A cross-sectional study was conducted using a self-administered questionnaire among primary health care (PHC) physicians working at primary health care centres (PHCCs) under the Ministry of Health (MOH) in Riyadh, Saudi Arabia, during the period from September 2018 to March 2019.
According to the database of the General Directorate of Health Affairs in Riyadh, approximately 656 physicians work in 135 PHCCs of the MOH in the city of Riyadh. All PCPs (general practitioners or family physicians) working in PHCCs under the MOH in Riyadh were eligible for inclusion. All specialists who were not in direct contact with patients with diabetes, physicians who were on an extended leave of duty, and physicians who declined to participate were excluded.
A cluster multistage random sampling technique was employed. For the purpose of the study, PHCCs were clustered according to the city’s geographic divisions into five region (middle, southern, northern, eastern, and western), with 18–34 PHCCs in each region. Of these PHCCs, 10 PHCCs in each region were randomly chosen. Therefore, 50 PHCCs were included in the study.
The sample size was calculated using a standard sample size equation "n=z2p(1-p)/e2" and an assumed proportion of 50% (proportion of medical physicians who had correct knowledge regarding pre-travel counselling for patients with diabetes). Using a 95% confidence interval and a 5% margin of error, the sample size was estimated to be 385 and was adjusted to 410 to compensate for the non-response rate.
Participants and survey instrument
All physicians present at the time of data collection in the selected PHCCs were included; hard copies of the questionnaires were delivered to the available physicians. Without seeing it first, the physicians were asked to complete the anonymous self-administered survey in English in order to assess their basic background knowledge.
The self-administered questionnaire was developed by the principal investigator (RD) based on the study objectives and after a literature review of similar studies.8-10 A panel of two diabetologists and one family physician, all of whom provide clinical care for patients with diabetes and are familiar with diabetes guidelines and the survey’s development, assessed the questionnaire for appropriateness, accuracy, and relevance and were asked to critique the questionnaire’s content. To ensure the face validity of the questionnaire, it was presented to a sample of 20 participants in a pilot study and then finalized. The results of the piloted questionnaires were not included in the analysis.

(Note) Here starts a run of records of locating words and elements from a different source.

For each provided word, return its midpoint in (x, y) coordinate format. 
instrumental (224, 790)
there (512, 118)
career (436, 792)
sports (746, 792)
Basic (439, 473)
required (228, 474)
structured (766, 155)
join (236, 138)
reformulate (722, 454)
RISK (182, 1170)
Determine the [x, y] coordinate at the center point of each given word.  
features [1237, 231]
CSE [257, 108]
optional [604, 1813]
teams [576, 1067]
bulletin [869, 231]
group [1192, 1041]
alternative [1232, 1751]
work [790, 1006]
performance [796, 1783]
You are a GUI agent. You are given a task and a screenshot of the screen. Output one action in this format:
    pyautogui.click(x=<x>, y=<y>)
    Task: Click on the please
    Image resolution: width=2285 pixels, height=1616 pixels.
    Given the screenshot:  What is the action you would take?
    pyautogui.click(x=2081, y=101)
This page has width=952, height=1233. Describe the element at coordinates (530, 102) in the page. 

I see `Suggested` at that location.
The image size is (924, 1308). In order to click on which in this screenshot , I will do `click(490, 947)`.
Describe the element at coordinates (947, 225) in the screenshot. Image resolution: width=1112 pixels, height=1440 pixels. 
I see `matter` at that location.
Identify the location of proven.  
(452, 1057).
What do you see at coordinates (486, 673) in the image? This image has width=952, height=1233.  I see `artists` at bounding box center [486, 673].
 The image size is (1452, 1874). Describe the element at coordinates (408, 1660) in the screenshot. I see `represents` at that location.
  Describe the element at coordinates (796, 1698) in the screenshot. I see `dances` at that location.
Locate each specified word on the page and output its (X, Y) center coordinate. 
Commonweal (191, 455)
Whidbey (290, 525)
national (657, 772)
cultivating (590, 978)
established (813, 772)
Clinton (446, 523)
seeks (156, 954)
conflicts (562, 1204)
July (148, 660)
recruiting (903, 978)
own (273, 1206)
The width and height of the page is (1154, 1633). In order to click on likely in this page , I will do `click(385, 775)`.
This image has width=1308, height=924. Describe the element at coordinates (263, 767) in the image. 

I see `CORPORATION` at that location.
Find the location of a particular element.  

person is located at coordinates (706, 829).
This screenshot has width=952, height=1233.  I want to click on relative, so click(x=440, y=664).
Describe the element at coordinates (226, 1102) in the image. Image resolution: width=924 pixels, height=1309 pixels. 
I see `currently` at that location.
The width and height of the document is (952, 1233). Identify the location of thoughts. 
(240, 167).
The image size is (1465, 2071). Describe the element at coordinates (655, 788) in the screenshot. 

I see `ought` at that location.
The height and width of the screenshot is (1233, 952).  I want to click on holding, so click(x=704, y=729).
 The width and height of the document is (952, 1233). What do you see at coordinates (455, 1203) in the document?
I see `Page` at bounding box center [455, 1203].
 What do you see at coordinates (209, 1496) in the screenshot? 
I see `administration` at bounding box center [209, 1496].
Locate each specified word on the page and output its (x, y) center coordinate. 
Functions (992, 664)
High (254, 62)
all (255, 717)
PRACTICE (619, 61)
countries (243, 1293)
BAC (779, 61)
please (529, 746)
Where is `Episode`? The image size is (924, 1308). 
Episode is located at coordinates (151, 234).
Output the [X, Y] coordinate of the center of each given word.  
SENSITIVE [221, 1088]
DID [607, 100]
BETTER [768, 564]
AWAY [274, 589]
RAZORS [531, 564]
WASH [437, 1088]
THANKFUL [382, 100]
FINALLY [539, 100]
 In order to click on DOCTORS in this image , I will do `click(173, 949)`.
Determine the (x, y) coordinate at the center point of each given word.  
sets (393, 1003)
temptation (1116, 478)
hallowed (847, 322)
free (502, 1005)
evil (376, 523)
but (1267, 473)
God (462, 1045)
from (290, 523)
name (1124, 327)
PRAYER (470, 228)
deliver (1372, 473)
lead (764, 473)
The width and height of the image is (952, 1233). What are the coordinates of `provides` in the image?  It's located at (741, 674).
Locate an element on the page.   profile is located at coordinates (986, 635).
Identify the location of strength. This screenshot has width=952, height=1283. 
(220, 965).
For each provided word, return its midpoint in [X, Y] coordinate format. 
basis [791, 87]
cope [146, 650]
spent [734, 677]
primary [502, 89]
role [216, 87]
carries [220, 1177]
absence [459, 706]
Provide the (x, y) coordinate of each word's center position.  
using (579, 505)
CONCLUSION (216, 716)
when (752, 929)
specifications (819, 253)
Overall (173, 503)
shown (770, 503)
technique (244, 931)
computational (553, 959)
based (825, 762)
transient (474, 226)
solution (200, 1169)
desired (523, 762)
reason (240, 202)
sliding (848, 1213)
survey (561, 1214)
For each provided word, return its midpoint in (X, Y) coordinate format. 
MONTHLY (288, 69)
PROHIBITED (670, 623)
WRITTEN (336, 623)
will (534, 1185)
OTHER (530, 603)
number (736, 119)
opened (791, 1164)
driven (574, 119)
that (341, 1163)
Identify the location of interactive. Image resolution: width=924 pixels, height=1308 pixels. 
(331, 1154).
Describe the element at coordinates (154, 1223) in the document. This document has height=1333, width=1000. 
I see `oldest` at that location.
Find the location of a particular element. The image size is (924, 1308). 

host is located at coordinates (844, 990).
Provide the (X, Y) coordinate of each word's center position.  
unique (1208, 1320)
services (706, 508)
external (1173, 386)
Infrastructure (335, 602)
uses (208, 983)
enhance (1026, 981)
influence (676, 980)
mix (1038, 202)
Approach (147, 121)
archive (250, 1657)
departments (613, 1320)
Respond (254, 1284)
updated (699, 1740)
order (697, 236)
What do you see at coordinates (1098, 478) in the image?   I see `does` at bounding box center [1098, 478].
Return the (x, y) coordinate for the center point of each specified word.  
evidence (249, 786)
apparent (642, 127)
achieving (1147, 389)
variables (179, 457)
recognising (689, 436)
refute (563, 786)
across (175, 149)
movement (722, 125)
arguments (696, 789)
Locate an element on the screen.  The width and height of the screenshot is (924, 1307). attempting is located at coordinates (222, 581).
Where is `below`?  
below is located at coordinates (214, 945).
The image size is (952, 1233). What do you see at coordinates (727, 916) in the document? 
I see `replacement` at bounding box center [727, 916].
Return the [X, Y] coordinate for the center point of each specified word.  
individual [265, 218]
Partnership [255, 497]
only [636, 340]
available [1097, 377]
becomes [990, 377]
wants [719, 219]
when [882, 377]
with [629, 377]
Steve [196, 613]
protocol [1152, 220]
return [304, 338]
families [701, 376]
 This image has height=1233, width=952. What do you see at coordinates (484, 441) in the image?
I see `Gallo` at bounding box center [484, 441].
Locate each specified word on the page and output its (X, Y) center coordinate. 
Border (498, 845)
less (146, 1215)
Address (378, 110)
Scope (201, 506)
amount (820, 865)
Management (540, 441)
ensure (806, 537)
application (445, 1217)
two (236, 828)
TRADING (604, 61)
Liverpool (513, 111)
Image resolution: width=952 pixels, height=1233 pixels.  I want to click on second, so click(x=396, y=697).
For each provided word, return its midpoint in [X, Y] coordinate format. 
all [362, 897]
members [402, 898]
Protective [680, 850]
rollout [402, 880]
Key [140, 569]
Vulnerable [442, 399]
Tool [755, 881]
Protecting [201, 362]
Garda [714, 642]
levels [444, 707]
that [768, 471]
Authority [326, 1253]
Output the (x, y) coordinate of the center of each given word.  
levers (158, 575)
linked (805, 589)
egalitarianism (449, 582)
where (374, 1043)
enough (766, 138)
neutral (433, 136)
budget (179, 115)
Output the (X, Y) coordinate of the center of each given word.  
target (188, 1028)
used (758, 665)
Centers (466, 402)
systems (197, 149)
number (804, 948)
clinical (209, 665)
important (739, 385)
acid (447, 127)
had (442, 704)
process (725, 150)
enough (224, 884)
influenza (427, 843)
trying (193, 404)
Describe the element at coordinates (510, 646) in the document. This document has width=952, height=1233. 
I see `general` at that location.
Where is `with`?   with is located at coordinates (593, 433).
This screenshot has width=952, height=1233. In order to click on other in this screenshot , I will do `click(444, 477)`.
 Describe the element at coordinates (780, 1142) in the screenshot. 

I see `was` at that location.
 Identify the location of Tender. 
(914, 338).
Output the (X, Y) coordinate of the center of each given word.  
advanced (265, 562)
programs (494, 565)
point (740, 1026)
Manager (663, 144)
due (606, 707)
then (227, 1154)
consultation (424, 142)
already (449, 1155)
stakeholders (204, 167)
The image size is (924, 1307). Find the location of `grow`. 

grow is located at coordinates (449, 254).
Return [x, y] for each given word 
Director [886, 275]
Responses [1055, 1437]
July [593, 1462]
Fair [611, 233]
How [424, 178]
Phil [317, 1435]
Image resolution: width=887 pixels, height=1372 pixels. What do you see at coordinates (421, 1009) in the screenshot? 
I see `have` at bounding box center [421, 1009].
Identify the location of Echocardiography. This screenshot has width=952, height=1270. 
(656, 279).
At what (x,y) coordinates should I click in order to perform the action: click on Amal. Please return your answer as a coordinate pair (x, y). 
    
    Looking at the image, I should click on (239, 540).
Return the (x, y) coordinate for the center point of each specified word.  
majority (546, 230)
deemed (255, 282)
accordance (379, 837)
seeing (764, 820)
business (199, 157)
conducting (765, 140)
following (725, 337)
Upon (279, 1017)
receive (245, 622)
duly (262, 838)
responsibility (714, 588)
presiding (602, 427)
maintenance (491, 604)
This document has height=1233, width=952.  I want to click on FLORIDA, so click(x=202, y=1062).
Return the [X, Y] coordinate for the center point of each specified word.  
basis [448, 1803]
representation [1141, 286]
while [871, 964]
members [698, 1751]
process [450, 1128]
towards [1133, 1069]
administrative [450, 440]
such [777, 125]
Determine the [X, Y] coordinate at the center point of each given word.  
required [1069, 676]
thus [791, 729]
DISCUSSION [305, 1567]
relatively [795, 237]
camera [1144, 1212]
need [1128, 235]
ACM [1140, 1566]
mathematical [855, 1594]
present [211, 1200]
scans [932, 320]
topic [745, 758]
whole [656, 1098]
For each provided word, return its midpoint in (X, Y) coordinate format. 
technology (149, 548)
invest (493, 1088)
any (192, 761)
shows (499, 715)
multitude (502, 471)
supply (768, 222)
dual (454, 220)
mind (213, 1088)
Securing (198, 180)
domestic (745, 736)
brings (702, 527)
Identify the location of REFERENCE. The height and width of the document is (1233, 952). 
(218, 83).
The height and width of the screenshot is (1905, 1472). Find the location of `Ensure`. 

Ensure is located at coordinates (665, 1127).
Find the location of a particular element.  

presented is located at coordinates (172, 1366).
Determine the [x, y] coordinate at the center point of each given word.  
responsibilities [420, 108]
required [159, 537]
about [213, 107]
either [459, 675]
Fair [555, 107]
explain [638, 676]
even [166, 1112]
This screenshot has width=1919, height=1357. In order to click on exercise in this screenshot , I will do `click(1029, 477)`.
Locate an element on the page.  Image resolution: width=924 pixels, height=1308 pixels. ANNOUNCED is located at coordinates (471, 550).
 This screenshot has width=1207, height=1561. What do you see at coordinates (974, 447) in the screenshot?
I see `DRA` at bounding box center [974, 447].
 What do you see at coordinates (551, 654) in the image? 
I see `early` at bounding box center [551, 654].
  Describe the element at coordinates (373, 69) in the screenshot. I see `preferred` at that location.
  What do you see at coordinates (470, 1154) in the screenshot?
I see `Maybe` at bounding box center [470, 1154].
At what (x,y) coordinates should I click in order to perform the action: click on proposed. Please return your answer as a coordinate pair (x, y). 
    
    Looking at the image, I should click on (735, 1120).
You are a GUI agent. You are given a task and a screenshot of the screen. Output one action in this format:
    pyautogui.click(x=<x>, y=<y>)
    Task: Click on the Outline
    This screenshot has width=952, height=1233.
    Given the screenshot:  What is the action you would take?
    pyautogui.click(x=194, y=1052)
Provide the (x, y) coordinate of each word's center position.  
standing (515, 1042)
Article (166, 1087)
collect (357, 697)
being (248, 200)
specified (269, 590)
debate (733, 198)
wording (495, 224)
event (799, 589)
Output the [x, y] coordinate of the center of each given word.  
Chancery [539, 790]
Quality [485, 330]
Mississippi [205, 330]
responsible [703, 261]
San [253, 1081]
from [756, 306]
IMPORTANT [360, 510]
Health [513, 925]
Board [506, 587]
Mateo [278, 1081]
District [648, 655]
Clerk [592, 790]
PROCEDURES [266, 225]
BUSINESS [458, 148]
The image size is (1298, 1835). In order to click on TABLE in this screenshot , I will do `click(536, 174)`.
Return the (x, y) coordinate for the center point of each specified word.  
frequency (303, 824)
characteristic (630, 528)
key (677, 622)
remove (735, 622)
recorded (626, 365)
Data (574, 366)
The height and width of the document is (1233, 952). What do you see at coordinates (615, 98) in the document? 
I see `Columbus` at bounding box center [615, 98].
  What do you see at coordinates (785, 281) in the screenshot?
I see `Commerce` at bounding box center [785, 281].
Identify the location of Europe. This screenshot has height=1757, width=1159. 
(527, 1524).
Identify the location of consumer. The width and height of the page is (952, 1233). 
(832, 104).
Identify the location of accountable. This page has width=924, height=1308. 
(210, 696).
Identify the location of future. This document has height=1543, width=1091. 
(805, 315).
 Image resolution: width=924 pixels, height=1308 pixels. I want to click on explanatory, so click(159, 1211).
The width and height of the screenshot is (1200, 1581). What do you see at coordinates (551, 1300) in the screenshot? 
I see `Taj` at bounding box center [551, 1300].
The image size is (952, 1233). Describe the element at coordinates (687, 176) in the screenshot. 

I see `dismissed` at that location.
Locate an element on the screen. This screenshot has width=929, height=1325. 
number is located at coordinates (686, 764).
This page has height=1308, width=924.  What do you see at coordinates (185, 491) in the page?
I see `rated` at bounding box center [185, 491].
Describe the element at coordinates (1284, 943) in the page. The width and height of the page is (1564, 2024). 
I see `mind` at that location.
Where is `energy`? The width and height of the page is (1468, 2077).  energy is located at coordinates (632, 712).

The questionnaire is divided into four sections with a total of 24 questions. The first section pertains to demographic characteristics, including age, gender, level of education, and nationality.
The second section assesses the physicians’ knowledge regarding diabetes and travel. The response choices for knowledge items include “yes”, “no” and “do not know”. Correct answers were scored as 1, while incorrect answers and “do not know” were scored as 0. The total knowledge score ranges from 0 to 10 (10 items). A higher score indicates more knowledge of the subject.
The third section assesses the attitudes of physicians towards pre-travel counselling for patients with diabetes. Five-point Likert scale items were used; strongly agree responses were scored as 5, agree as 4, uncertain as 3, disagree as 2, and strongly disagree as 1. The total attitudes score ranges from 6 to 30 (6 items), with higher scores indicating a higher degree of agreement. The fourth section assesses the practices of physicians towards pre-travel counselling.
Physicians at or above the mean score were considered to present good knowledge, high attitudes, or optimal practices, while those under the mean score were categorized as showing poor knowledge, low attitudes, or poor practices.
Data management and analysis plan
Data were coded and entered using the Statistical Package for Social Sciences Version 22 (IBM Corporation, Armonk, NY, USA). Categorical data were presented as numbers and percentages and were analysed using the chi-square test. KAP scores were calculated; scores ≥80% were considered good, scores of 60-<80% were considered moderate, and scores <60% were considered poor. Continuous data were tested for normality by using the Shapiro-Wilk test. Data that were not normally distributed were expressed as medians and interquartile ranges (expressed as 25th-75th percentiles). Continuous, non-normally distributed independent data were analysed using the Mann-Whitney U test, whereas continuous, non-normally distributed paired data were analysed by using Friedman’s two-way analysis of variance by ranks. P≤0.05 was considered statistically significant.
Approval for the study was obtained from the Institutional Review Board, College of Medicine, King Saud University (no. E-18-0488), Riyadh, Saudi Arabia. Official approval letters were obtained from the Directorate of Health Affairs in Riyadh. Each participant received the questionnaire and was informed about the objective of the present study. The Institutional Review Board has agreed that completing the questionnaire will imply consent.